Na verdade, diante do calendário (que se aproxima a passos cada vez mais largos do aniversário de Cristo) eu pareço seguir no sentido inverso. Por isso não quero cantar essa data em verso e tento em prosa.
A vida parece caminhar rápido demais, as exigências são cada vez maiores em relação a dinheiro, prestígio, poder (não necessariamente nessa ordem), os valores monetários ocupam o lugar dos necessários...Enfim, essa coisa louca que se chama século XXI acaba nos pegando, fazendo com que, em vez de nós construirmos a história, é ela que, de maneira cruel, toma as rédeas e nos comanda. Aliás, por falar em rédeas, o homem de hoje não pensa como Jesus, que entrou em Jerusalém num jumentinho. No ritmo em que estamos, só dá pra cavalgar se o cavalo for de corrida (e dos bons). Em tudo há competição, até para se mostrar mais solidário que o outro.
Talvez o problema maior se resuma numa frase escrita há pouco: o homem de hoje não pensa como Jesus. Por sinal, muitas vezes nem quer pensar. "Ele é um cara muito bacana, salvou a humanidade, mas já deu o que tinha que dar!" ? pensamos nós muitas vezes. A sociedade não dá mais espaço pra ele aqui embaixo, tanto que o chama de "cara lá de cima". O respeito por seu nome, como o pelos outros nomes, se perdeu, tanto que políticos oram dando graças pelas propinas e freqüentam templos religiosos, como fariseus contemporâneos. Nos indignamos, mas muitas vezes não fazemos a nossa parte. Não conversamos com ele quase nunca, só quando o calo aperta ou aos quarenta e sete do segundo tempo, quando, cansados, estamos quase deixando o campo dessa vida e queremos descanso num vestiário confortável. O próprio conforto que buscamos (o material) nunca foi pregado por ele, tanto que seu berço era de palha (a vantagem é que os bichinhos do berço dele eram de verdade e não de plástico).

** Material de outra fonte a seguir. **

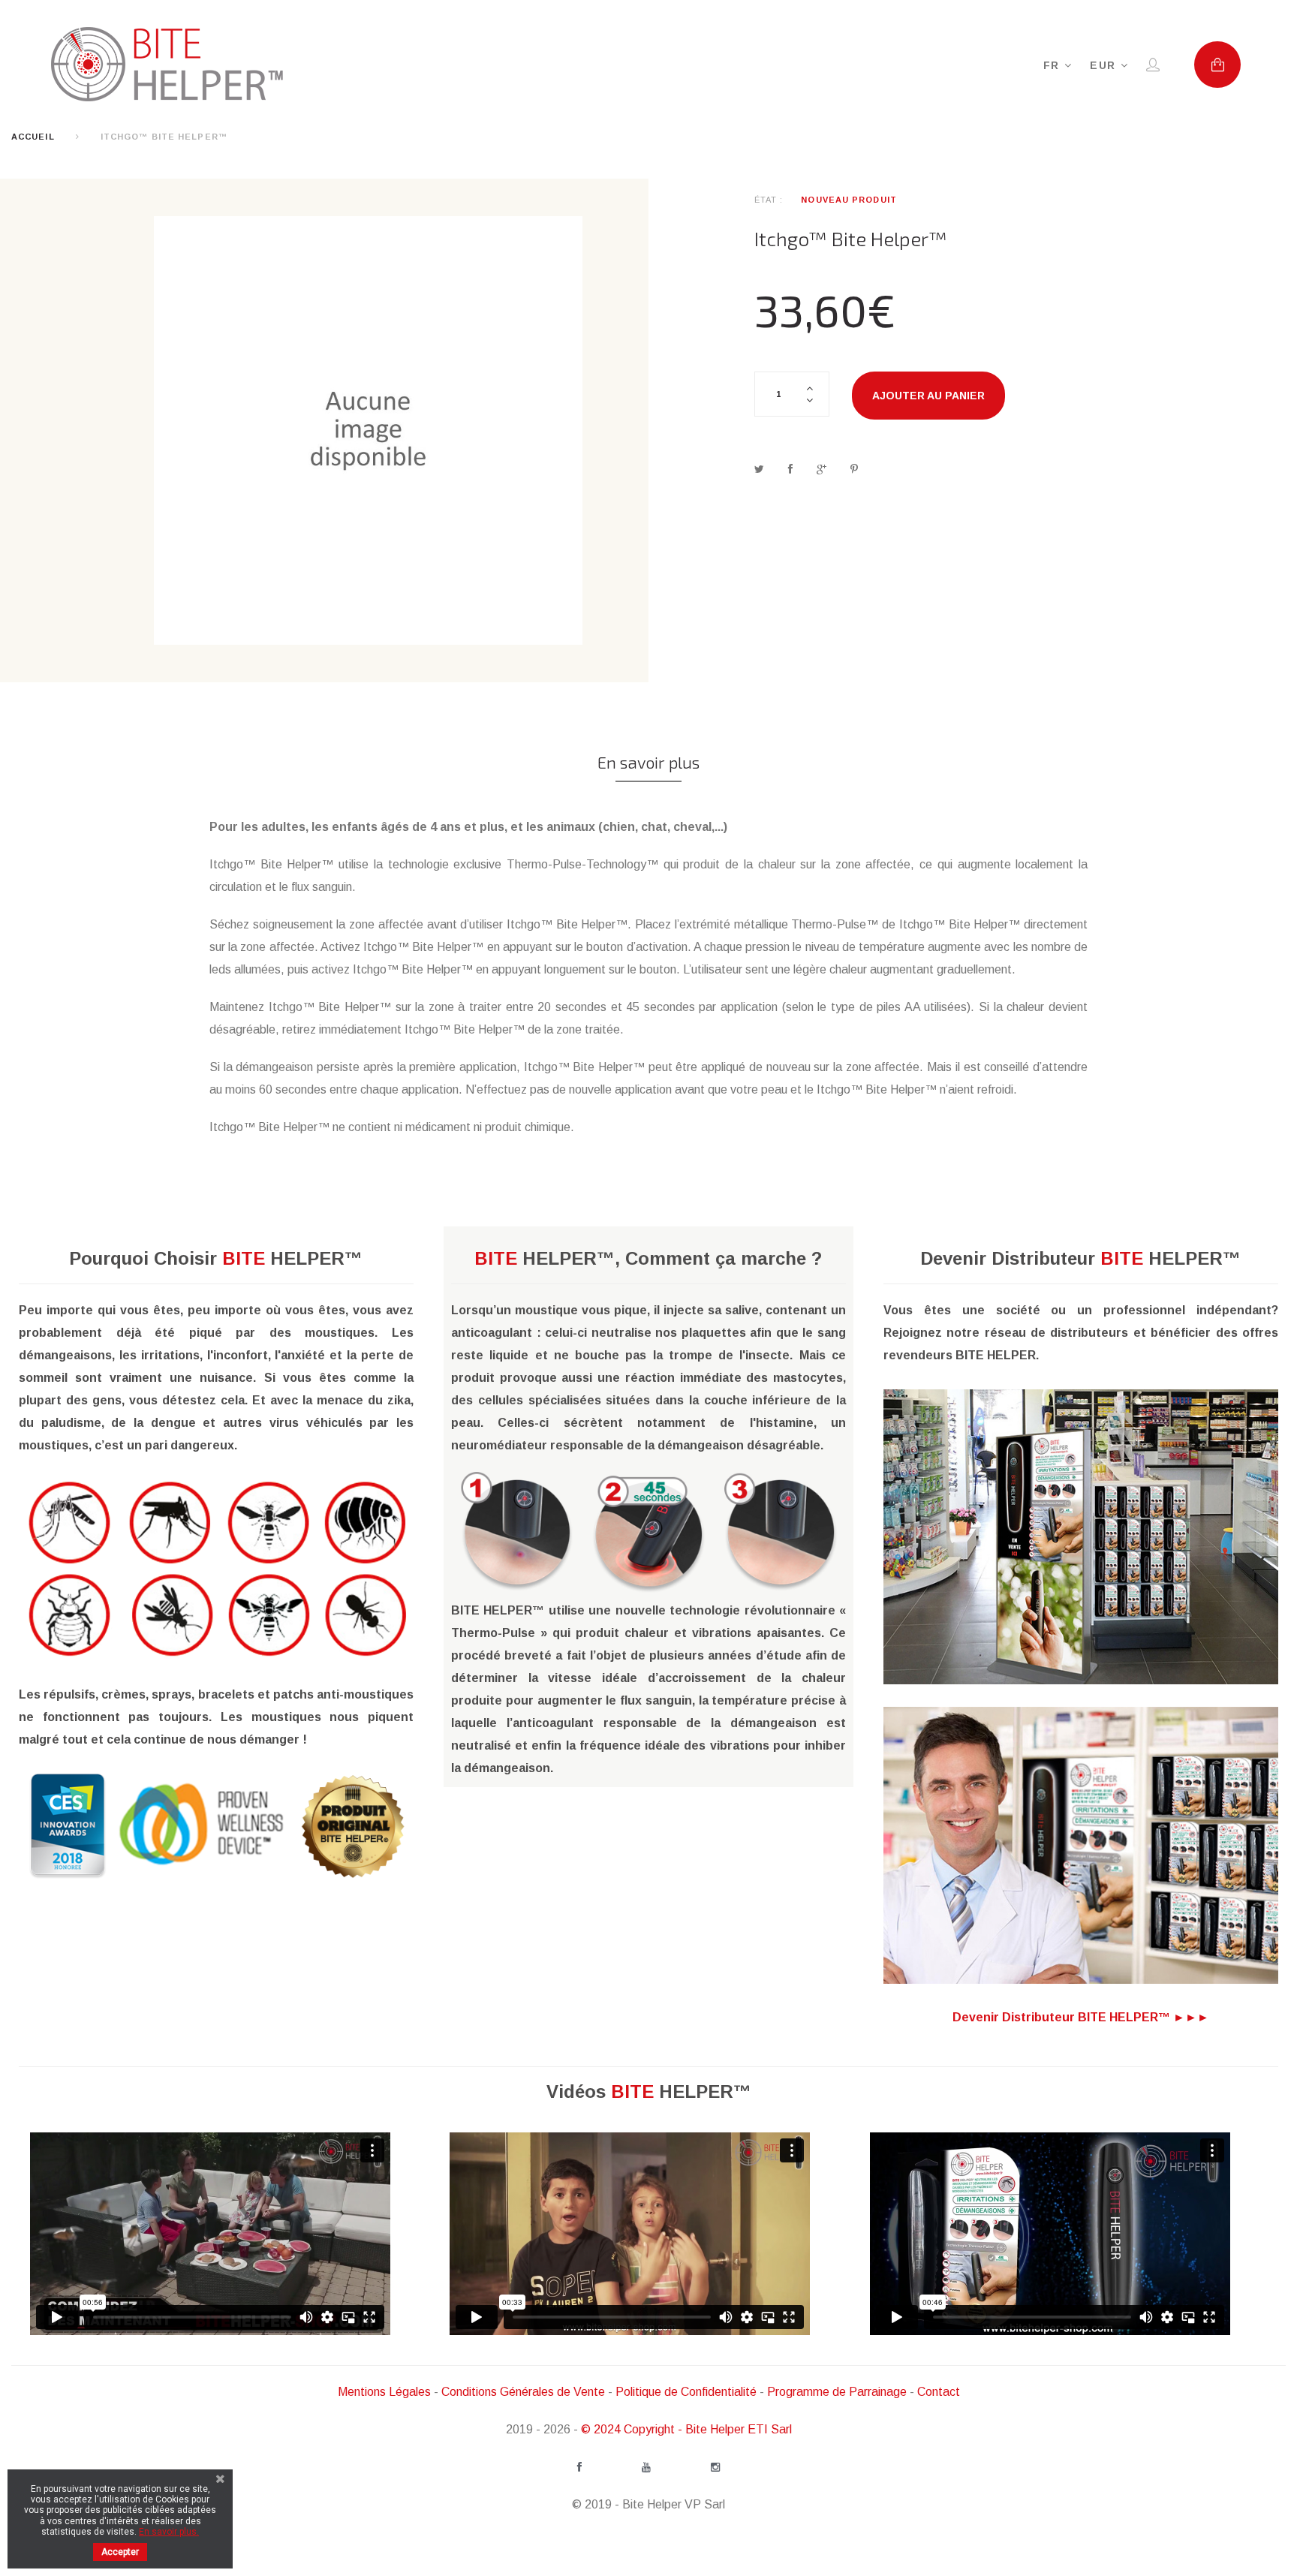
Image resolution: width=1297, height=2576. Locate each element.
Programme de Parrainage (837, 2391)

Agora, o Natal propriamente dito: quando deveríamos "cantar parabéns", "apagar as velinhas" e agradecer por sua vida, nós preferimos só nos empanturrar, embebedar, contar piadas sem-graça e outras asneiras (isso não é ruim, mas a ocasião não pede). Lembramos do amigo-oculto, mas o amigo mais presente fica um pouco esquecido. Por falar em presente, os três reis magos deram ouro, incenso e mirra ao menino recém-nascido, ao messias. Podemos presenteá-lo todo dia, sendo mais humanos, mas temos preferido ser mais animais, mais "instinto selvagem". Podemos amar mais as pessoas, mas optamos por encará-las como as meias que ganhamos daquela tia e deixamos no fundo da gaveta. Podemos desfrutar essa vida conscientes de que ela não acaba quando termina, mas pensamos ser melhor curtir adoidado e sem responsabilidade.
A maior sorte é que ainda dá pra mudar, tomar outro rumo e seguir a estrela. Aí, sim, eu vou conseguir dizer que estou próximo do Natal, na mesma sintonia que o relógio e o calendário. Talvez fique fácil falar sobre o Natal.